Convert the data from the line with "Describe the element at coordinates (61, 276)" up to and including the line with "At what (x,y)" into a JSON list of strings, one per line, with blank lines skipped. Leave the pictures out of the result.
Segment Start: INPUT DATA
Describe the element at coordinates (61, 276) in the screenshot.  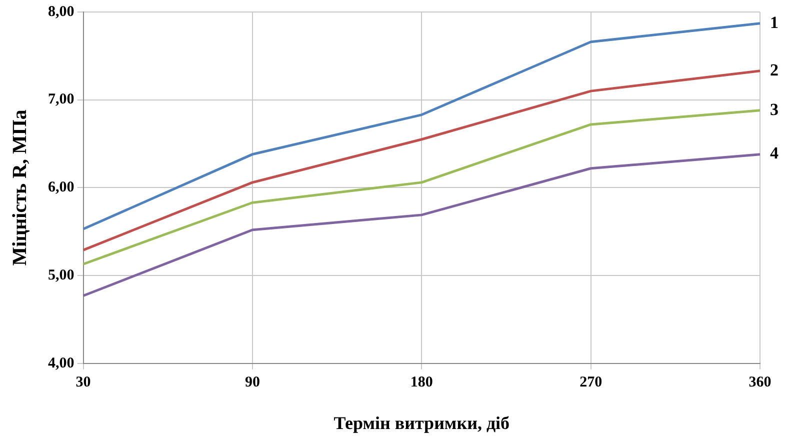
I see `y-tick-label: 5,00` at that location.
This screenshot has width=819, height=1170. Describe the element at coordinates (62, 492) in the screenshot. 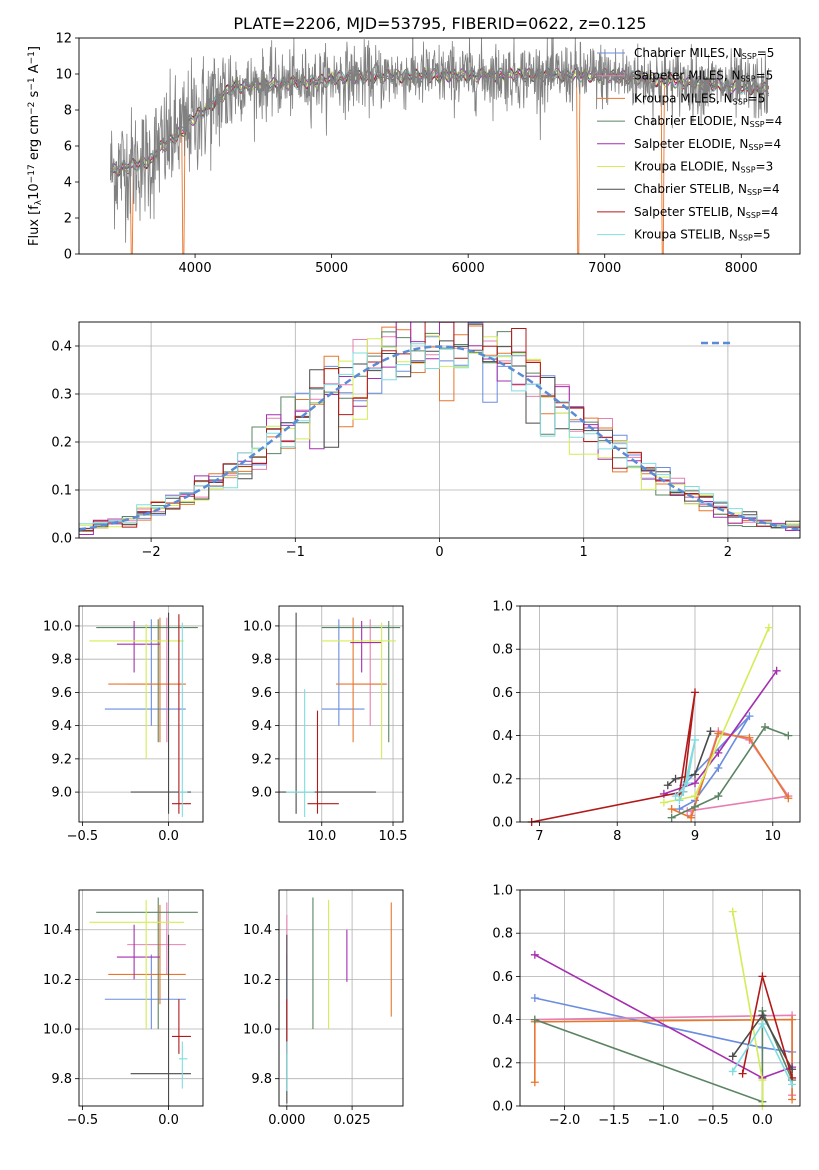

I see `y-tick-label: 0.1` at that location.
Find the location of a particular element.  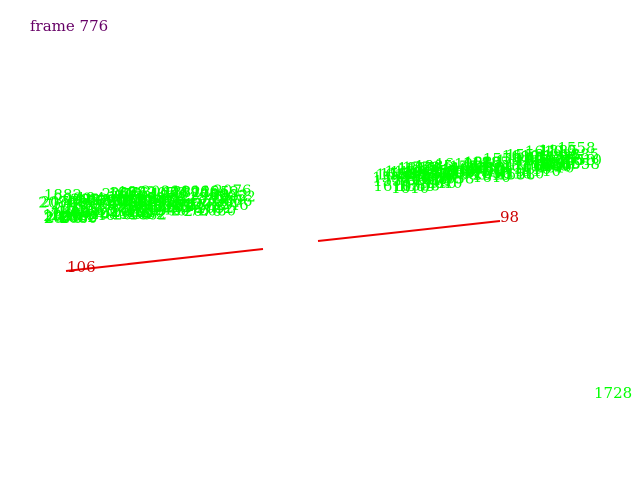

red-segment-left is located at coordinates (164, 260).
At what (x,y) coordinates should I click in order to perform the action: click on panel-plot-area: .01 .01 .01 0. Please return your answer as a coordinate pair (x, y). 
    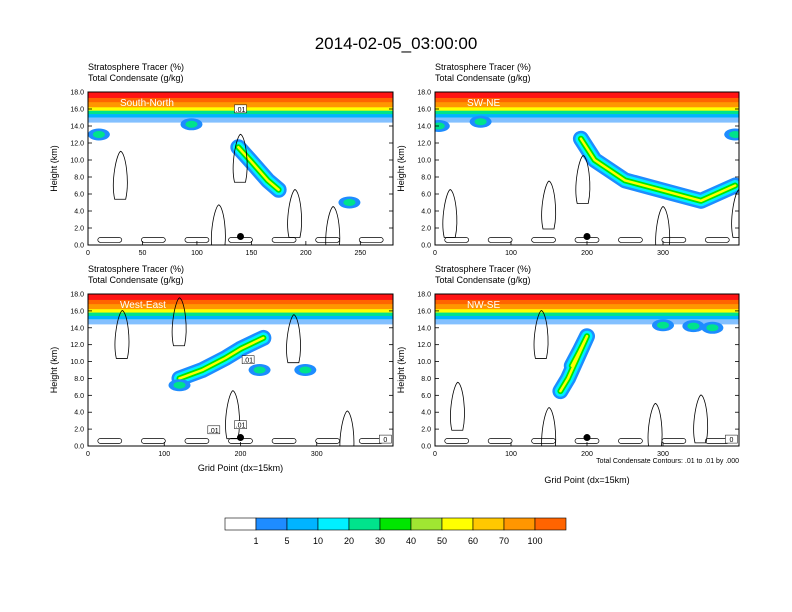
Segment End: INPUT DATA
Segment Start: INPUT DATA
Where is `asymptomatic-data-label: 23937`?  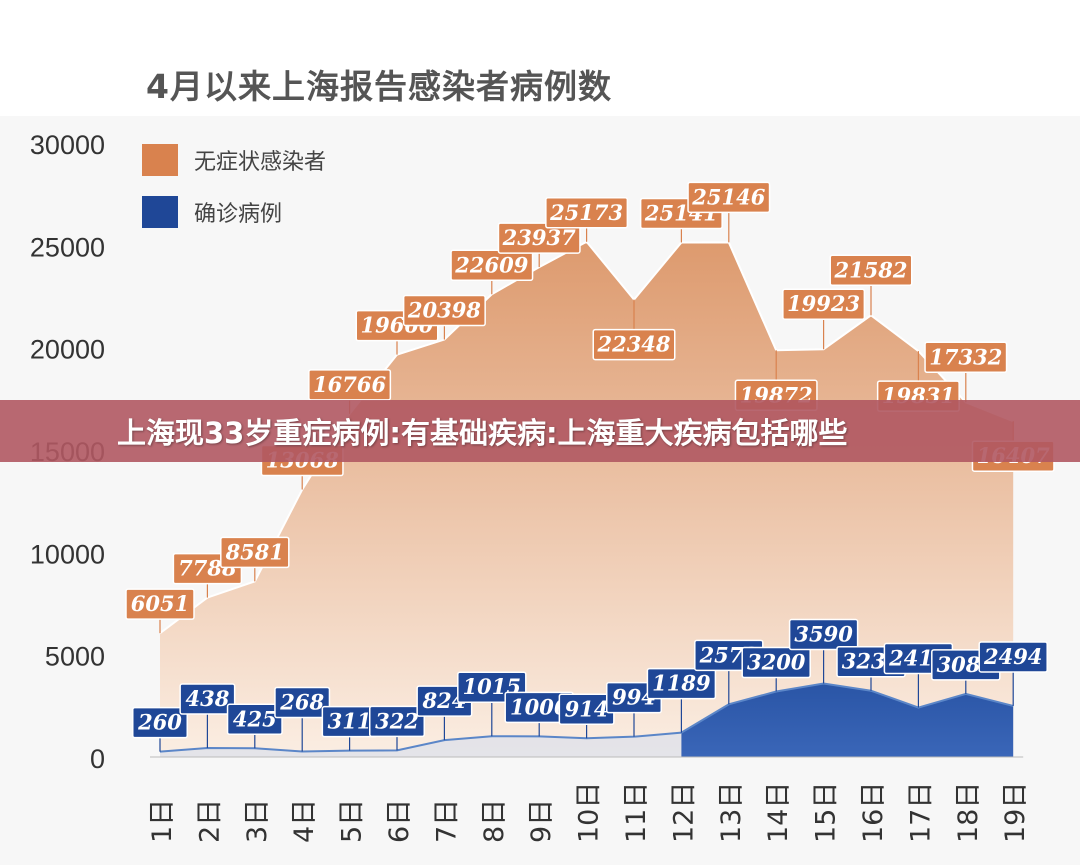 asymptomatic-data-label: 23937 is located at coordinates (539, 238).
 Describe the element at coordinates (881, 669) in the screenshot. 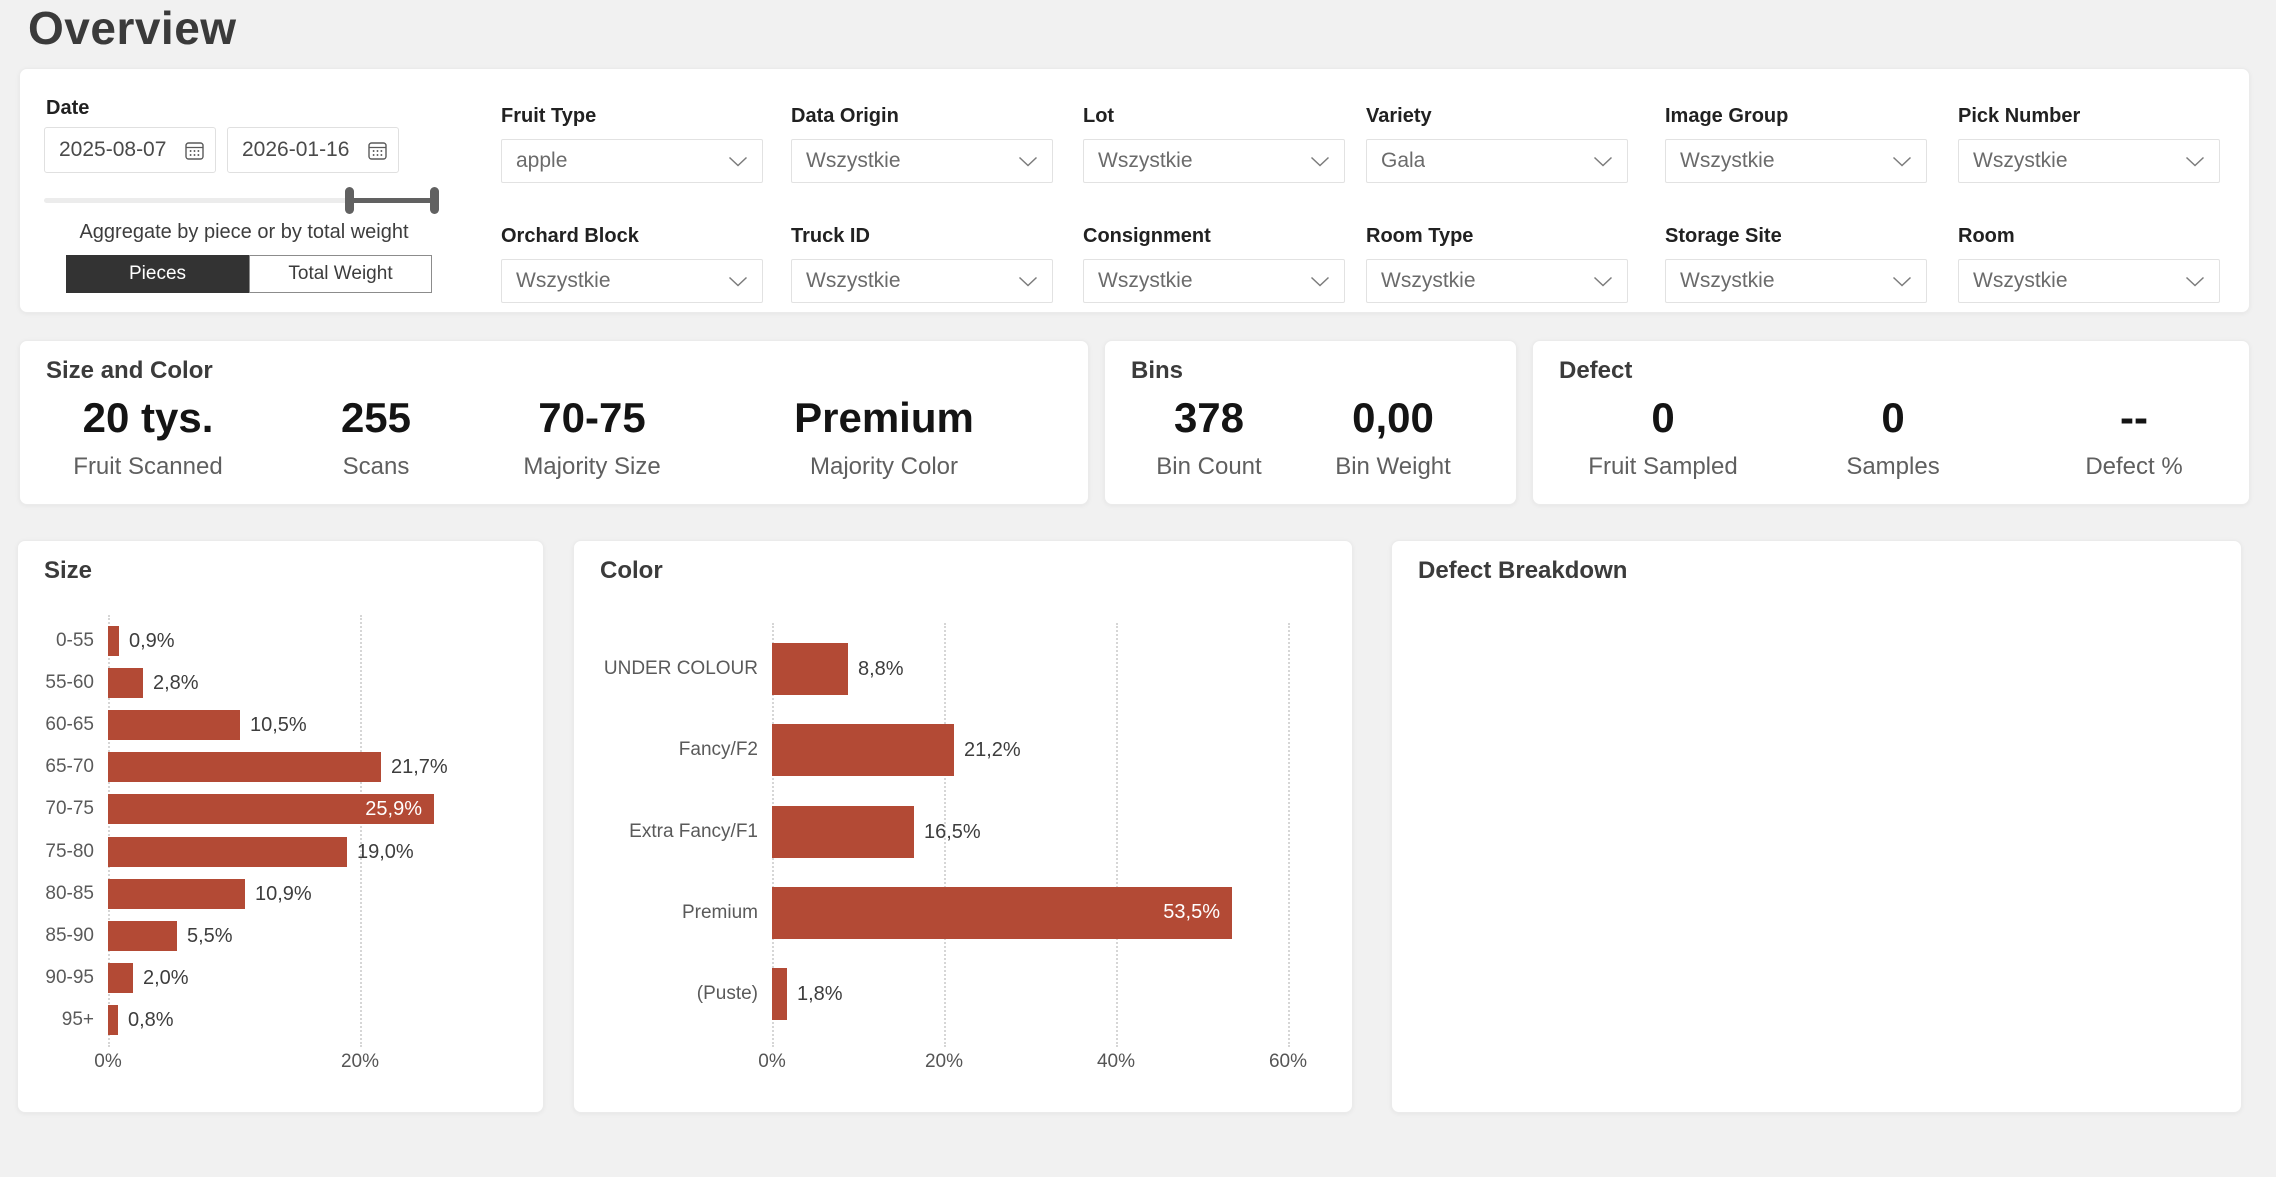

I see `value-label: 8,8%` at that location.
Segment End: INPUT DATA
* **WORKED SOLUTION**
[
  "Describe the element at coordinates (61, 276) in the screenshot.  ",
  "I see `y-tick-label: 5,00` at that location.",
  "This screenshot has width=819, height=1170. Describe the element at coordinates (62, 492) in the screenshot. ",
  "I see `y-tick-label: 0.1` at that location.",
  "Find the location of a particular element.  ",
  "red-segment-left is located at coordinates (164, 260).",
  "At what (x,y) coordinates should I click in order to perform the action: click on panel-plot-area: .01 .01 .01 0. Please return your answer as a coordinate pair (x, y). "
]